In the two years since Pedro Hernandez told police he killed 6-year-old Etan Patz in 1979, no physical evidence has emerged, but on Monday his ex-wife and friend offered testimony that bolsters his confession (which he later recanted). Daisy Rivera said that following a prayer meeting at her house in 1982, Hernandez told his future wife that he didn’t want there to be any secrets between them. Hernandez admitted “something terrible” happened when he lived in New York: He strangled someone and threw their body in a Dumpster.

Rivera said Hernandez described the victim as a “muchacho” and said “he had felt violated,” so she assumed he killed a man in a robbery attempt. “He said it had gotten out of hand and ended up that he had put his hands around the person’s neck and he had strangled him — that he had put him in a Dumpster and that he had covered him with some plastic bags. He threw something over the body. He was emotional. He cried,” she said, according to the New York Post.
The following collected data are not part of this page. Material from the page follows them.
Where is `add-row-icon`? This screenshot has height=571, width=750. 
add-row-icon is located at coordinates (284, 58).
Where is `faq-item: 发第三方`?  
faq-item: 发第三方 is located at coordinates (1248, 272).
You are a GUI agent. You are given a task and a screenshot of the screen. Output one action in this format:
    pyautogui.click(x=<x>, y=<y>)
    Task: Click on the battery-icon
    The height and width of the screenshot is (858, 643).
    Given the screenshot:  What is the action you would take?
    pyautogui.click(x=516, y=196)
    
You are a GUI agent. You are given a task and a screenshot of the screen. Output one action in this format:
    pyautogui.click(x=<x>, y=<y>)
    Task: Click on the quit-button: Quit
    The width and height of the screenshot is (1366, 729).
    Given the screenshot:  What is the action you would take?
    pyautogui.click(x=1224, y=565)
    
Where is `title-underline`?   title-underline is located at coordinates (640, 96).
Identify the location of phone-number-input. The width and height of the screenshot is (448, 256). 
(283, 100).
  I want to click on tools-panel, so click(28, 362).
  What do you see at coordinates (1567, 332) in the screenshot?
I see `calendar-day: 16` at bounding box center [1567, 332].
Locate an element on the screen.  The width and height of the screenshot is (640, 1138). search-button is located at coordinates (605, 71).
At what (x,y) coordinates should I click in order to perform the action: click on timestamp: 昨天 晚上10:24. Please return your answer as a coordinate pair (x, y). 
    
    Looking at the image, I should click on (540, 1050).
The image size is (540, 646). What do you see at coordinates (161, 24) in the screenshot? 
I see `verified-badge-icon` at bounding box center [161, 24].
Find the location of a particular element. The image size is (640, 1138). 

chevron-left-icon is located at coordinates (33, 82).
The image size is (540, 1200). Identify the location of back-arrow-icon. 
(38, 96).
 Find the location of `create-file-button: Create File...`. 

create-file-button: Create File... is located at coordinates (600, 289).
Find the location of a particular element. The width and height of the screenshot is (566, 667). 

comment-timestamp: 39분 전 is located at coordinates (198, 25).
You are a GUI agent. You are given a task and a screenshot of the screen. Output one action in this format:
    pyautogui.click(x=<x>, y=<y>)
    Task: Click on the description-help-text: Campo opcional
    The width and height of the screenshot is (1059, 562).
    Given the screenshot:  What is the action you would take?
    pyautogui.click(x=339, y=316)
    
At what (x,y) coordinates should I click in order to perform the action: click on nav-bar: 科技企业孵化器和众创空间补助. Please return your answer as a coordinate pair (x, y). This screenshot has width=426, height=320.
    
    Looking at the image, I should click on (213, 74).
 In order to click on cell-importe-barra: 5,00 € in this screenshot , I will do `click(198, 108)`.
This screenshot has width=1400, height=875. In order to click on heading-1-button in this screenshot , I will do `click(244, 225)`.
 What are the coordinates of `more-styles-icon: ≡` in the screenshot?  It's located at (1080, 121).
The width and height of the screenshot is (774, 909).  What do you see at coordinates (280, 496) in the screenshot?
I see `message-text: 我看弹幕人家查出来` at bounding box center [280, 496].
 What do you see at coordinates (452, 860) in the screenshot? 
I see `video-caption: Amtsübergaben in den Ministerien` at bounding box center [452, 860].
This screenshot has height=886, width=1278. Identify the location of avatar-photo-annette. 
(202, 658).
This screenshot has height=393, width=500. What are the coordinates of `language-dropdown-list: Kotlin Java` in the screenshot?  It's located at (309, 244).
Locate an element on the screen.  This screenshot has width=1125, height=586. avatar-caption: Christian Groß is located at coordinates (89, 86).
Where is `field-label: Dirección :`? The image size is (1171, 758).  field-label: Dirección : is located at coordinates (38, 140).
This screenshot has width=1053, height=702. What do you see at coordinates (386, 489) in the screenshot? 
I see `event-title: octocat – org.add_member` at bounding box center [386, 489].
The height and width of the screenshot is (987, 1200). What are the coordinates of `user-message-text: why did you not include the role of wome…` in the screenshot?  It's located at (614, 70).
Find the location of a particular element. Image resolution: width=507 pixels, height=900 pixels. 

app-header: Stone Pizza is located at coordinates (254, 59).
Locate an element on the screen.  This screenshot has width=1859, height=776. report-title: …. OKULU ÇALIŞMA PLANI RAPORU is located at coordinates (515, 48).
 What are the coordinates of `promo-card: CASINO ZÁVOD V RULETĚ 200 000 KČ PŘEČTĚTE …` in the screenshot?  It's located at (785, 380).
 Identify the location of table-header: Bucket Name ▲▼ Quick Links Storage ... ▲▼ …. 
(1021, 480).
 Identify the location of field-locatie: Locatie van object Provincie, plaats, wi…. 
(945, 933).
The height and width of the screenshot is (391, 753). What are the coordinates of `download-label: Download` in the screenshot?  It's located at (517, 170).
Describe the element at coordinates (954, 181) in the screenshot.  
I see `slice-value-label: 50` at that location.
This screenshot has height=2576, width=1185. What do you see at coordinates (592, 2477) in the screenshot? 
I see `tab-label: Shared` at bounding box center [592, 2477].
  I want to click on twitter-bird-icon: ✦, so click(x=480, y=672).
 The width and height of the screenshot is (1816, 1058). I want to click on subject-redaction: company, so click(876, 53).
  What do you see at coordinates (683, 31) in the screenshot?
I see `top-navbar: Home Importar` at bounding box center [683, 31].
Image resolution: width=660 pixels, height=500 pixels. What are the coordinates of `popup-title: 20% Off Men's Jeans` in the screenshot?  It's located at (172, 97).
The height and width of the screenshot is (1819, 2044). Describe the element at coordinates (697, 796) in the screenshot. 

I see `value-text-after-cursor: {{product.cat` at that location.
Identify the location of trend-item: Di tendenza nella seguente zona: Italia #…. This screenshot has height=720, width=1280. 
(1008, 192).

She testified that, years later, she found a photo of a young boy Hernandez had stashed in a shoe box. She said he seemed “nervous” when she confronted him about the photo, which looked like it was cut from a lost-child poster. “He explained to me that the child had disappeared within the area where he worked, so I asked him why did he take that photo and he said he just took it because he knew the family,” she said. In court she said she now recognizes the photo as the one on Patz’s missing-persons poster. “I’ll never forget that face,” she said.

Rivera admitted that she did not tell police about the photo when she was first interviewed in 2012, and her lawyer claimed she didn’t remember it until after his arrest. Over the years she’s fought with Hernandez over child support, and at one point she obtained a restraining order against him.

Mark Pike testified that in 1979 or 1980 Hernandez, his childhood friend, told him he’d killed a boy in New York, but he didn’t believe him. “He had told me that he was working in a supermarket and a boy threw a ball at his throat and he lost it and he retaliated and strangled the kid,” Pike said.

Last week, three men testified that Hernandez broke down during a prayer meeting and confessed to strangling a boy in the basement of a bodega just a few months earlier. On Monday, Jose Lopez, the brother-in-law who led police to Hernandez, said he’d heard a similar story from another member of the group and made several attempts to tip off the authorities over the years. “I did it because there was a father and mother who suffered for so many years, they deserved to find out the way that the child died,” Lopez said. Stan Patz, Etan’s father, nodded his head.